Work required: Transcribe the data that follows in full. Leave out the pictures.

Listed records:
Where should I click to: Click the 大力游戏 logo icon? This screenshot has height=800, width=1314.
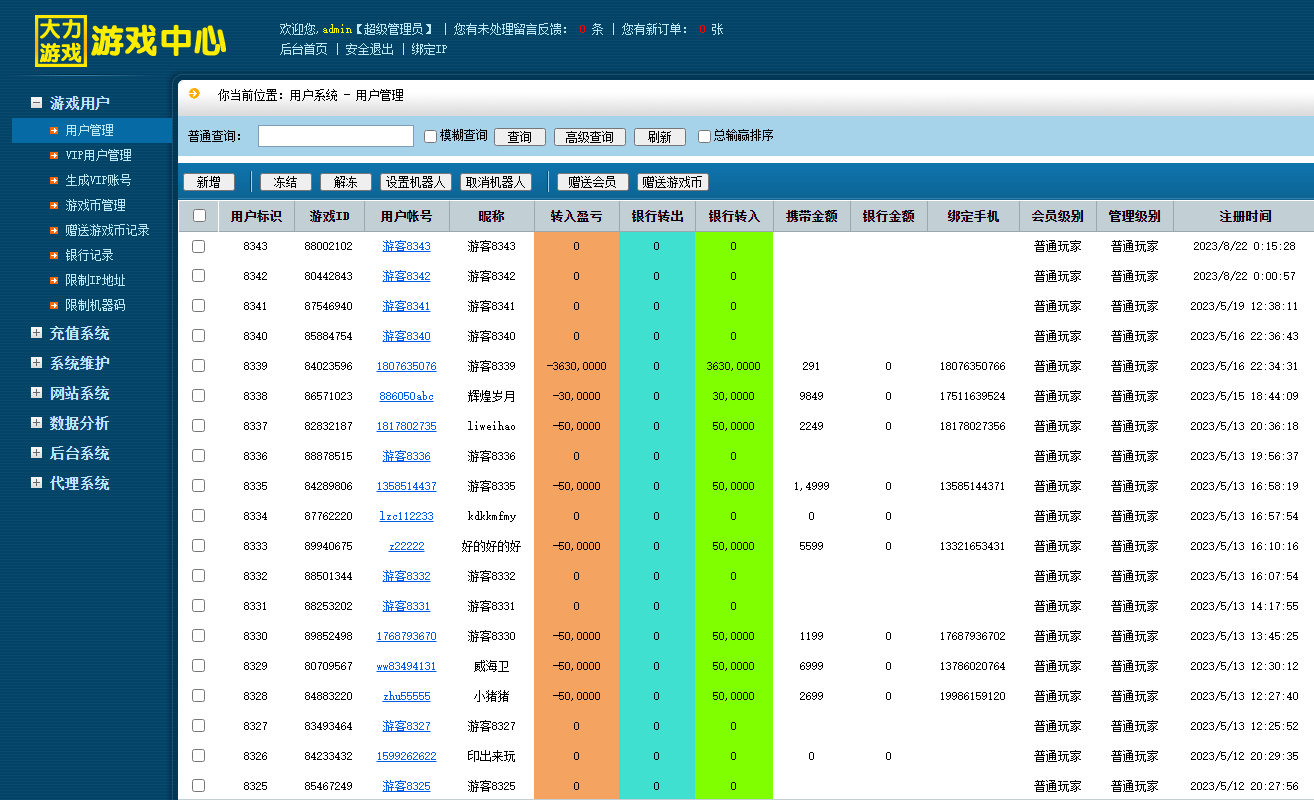point(61,41)
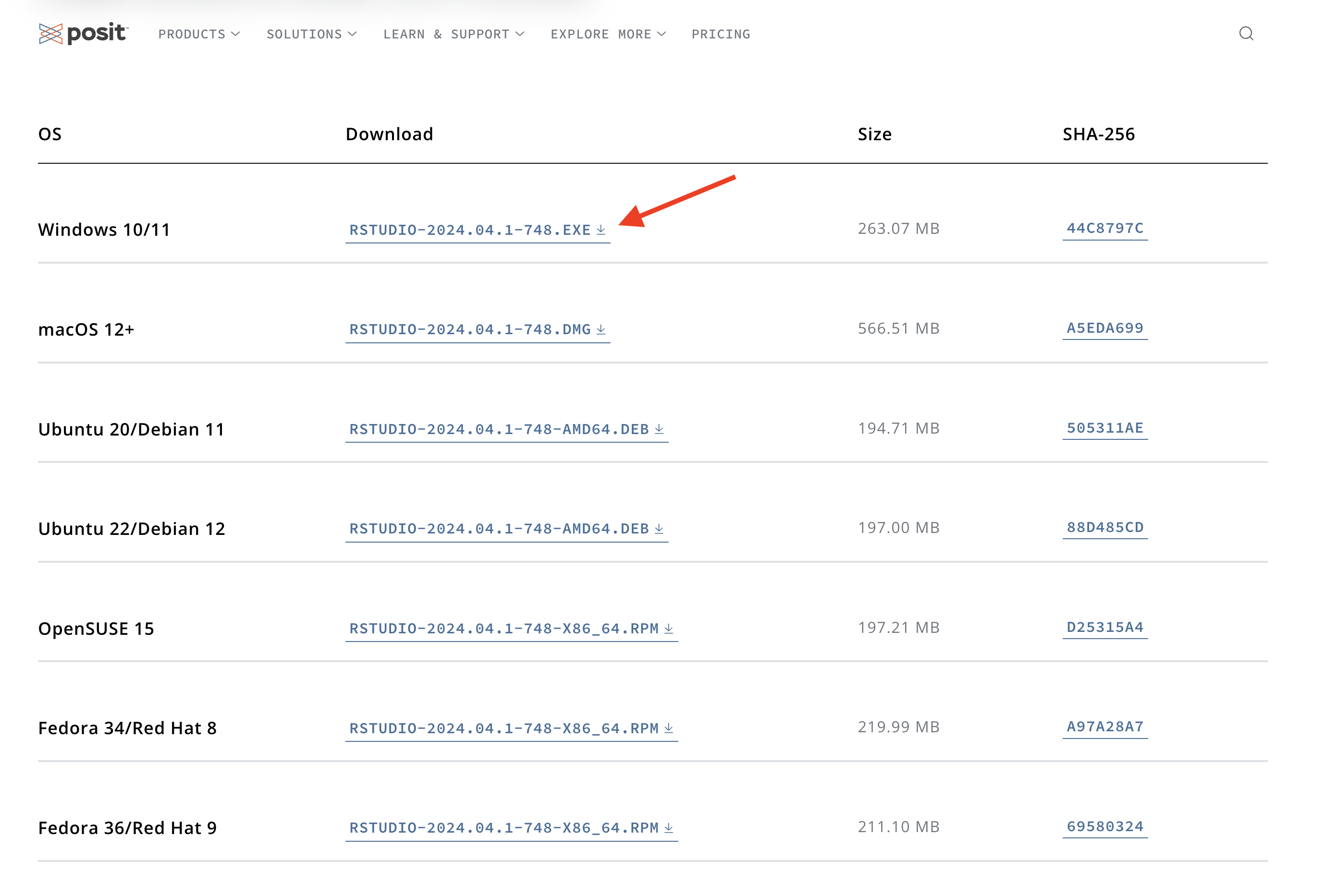Open SHA-256 hash D25315A4
Screen dimensions: 1325x896
1105,628
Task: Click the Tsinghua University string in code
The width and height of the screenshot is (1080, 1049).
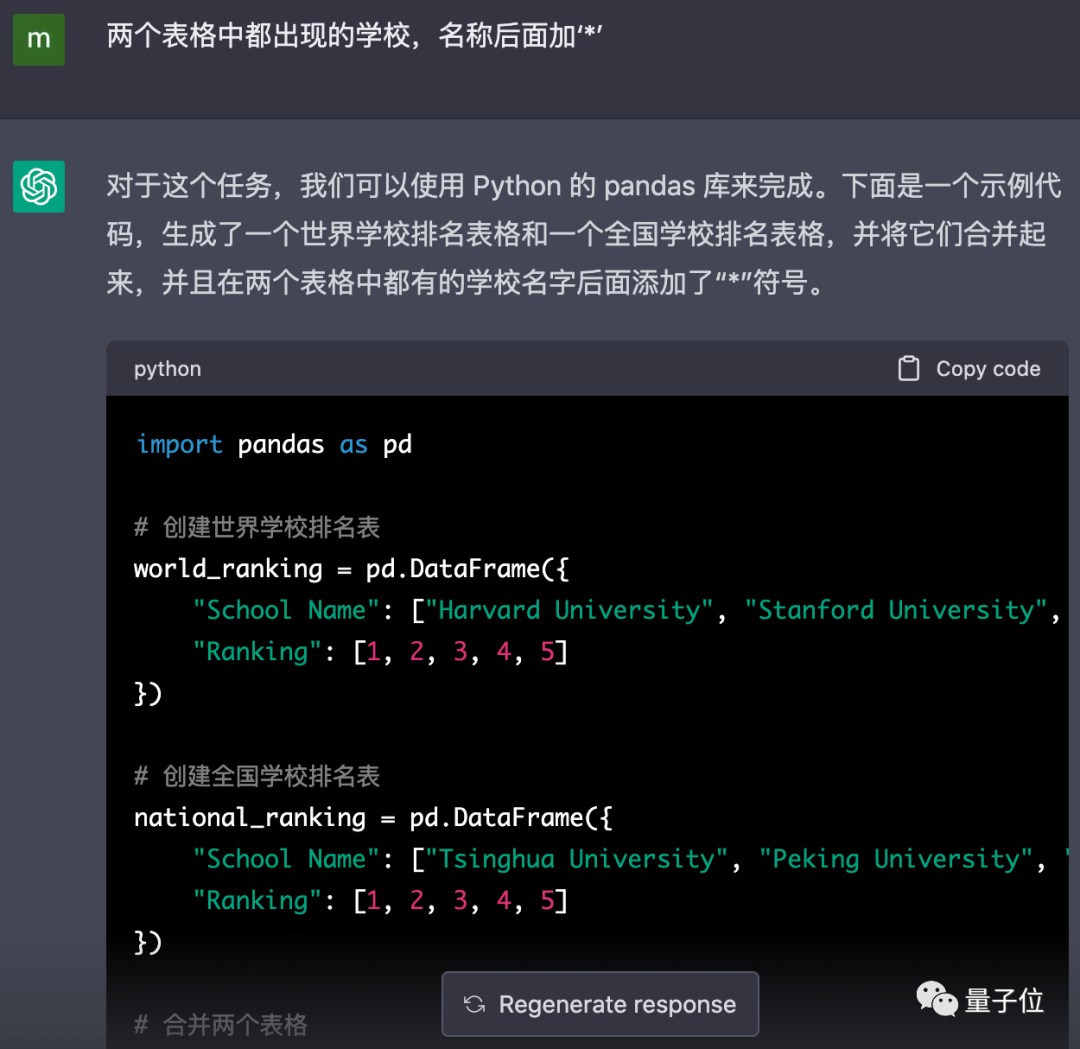Action: (x=577, y=859)
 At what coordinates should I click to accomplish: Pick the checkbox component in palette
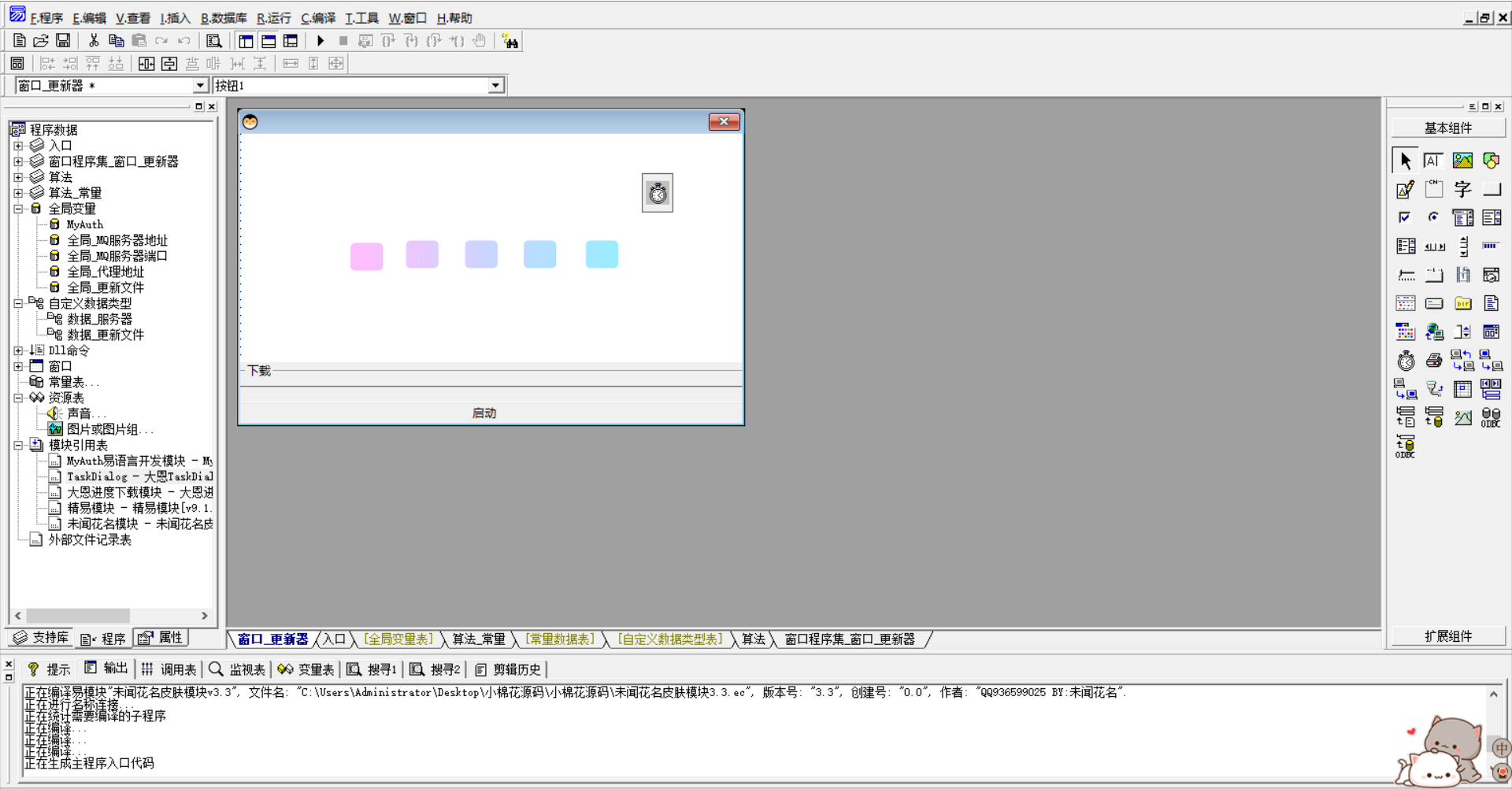pyautogui.click(x=1406, y=217)
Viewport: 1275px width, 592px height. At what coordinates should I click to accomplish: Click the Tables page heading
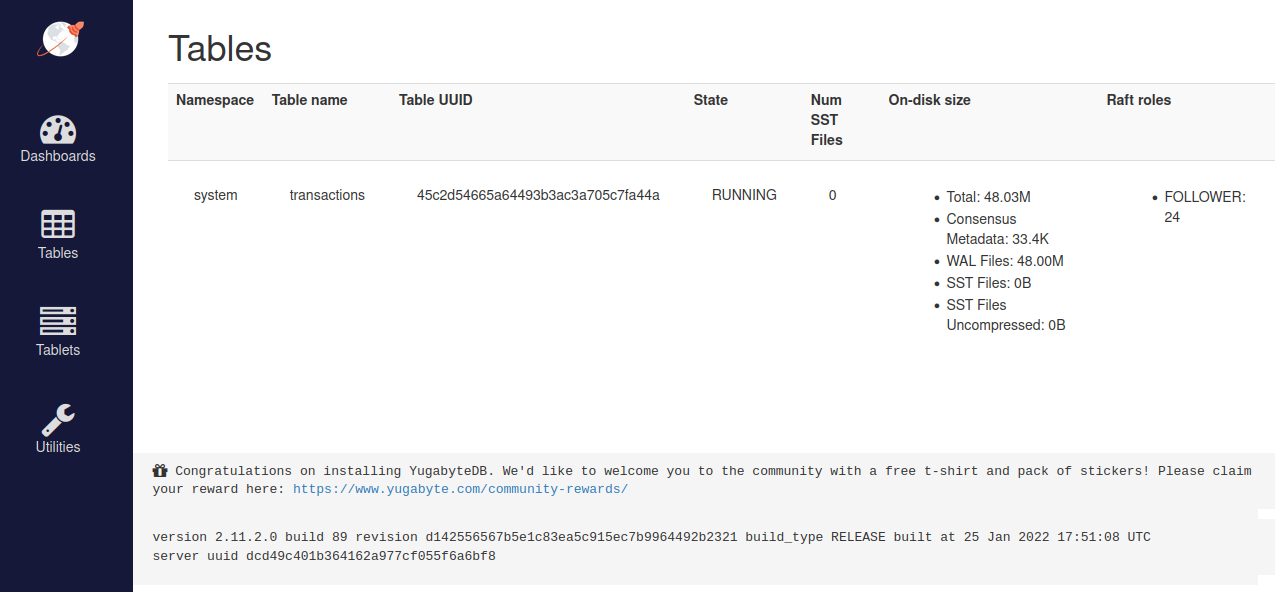(x=219, y=47)
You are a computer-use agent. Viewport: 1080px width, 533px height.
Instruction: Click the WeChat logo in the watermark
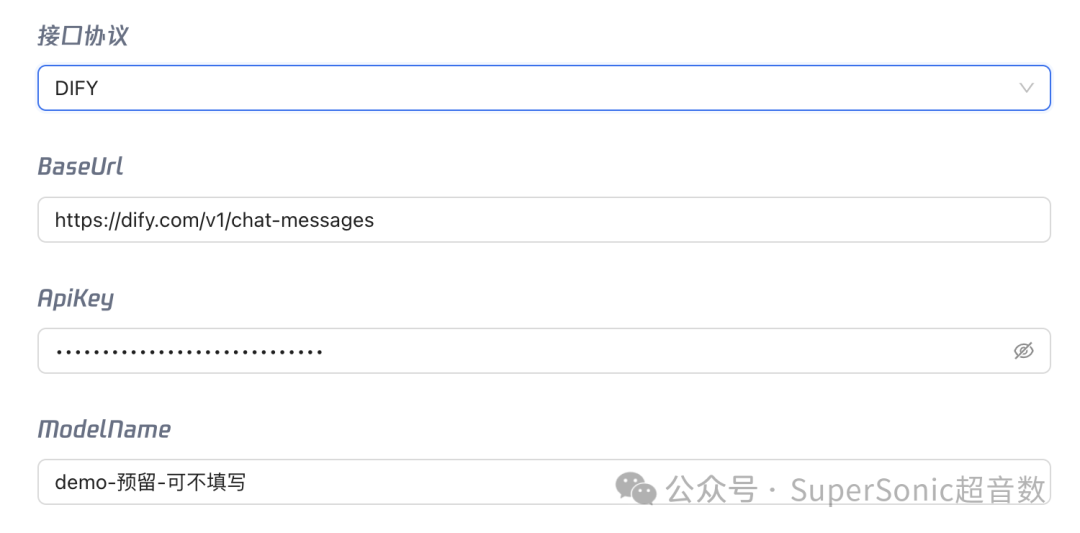[x=636, y=488]
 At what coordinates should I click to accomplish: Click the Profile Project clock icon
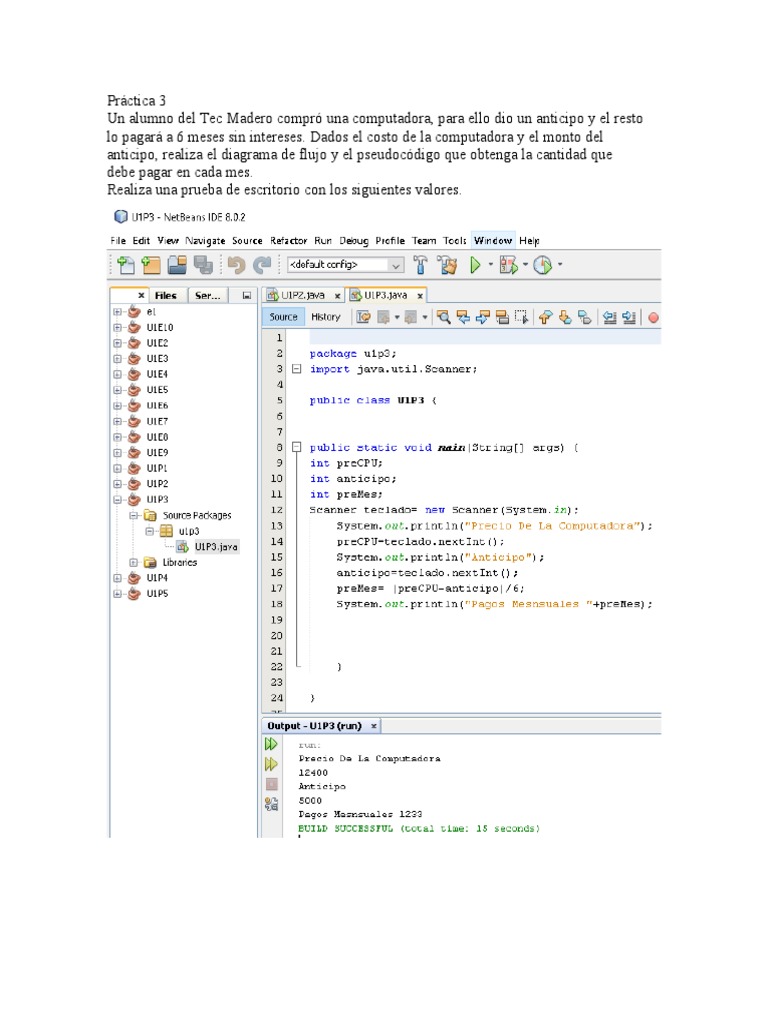543,265
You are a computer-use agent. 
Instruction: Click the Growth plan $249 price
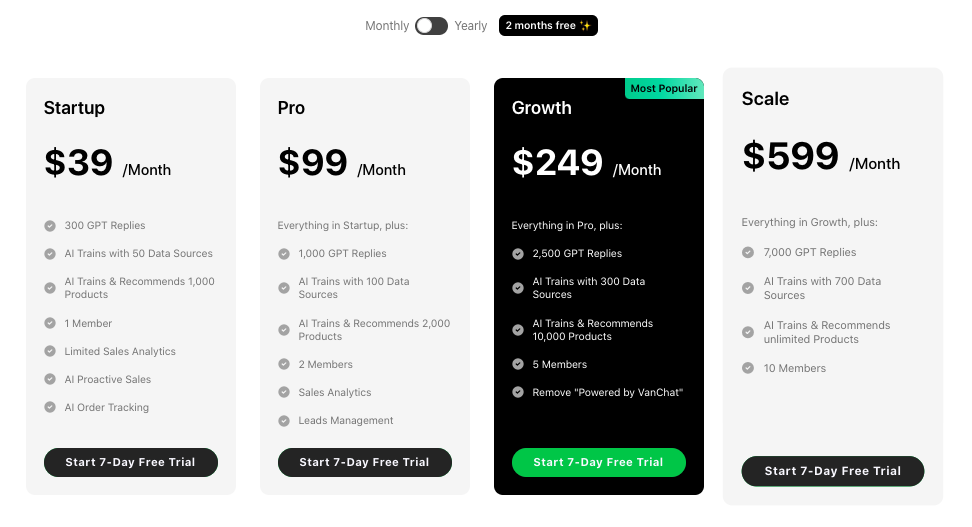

Task answer:
Where should I click to: Click the 大力游戏 logo icon? This screenshot has height=800, width=1314.
point(61,41)
Open SHA-256 hash D25315A4
Screen dimensions: 1325x896
1105,628
Task: Click the Tsinghua University string in code
The width and height of the screenshot is (1080, 1049).
Action: (x=577, y=859)
 At what coordinates should I click to accomplish: Pick the checkbox component in palette
pyautogui.click(x=1406, y=217)
Viewport: 1275px width, 592px height. At what coordinates should I click to accomplish: Click the Tables page heading
(x=219, y=47)
You are a computer-use agent. Viewport: 1080px width, 533px height.
Instruction: Click the WeChat logo in the watermark
[x=636, y=488]
 At what coordinates should I click to accomplish: Click the Profile Project clock icon
543,265
You are a computer-use agent. 
Instruction: Click the Growth plan $249 price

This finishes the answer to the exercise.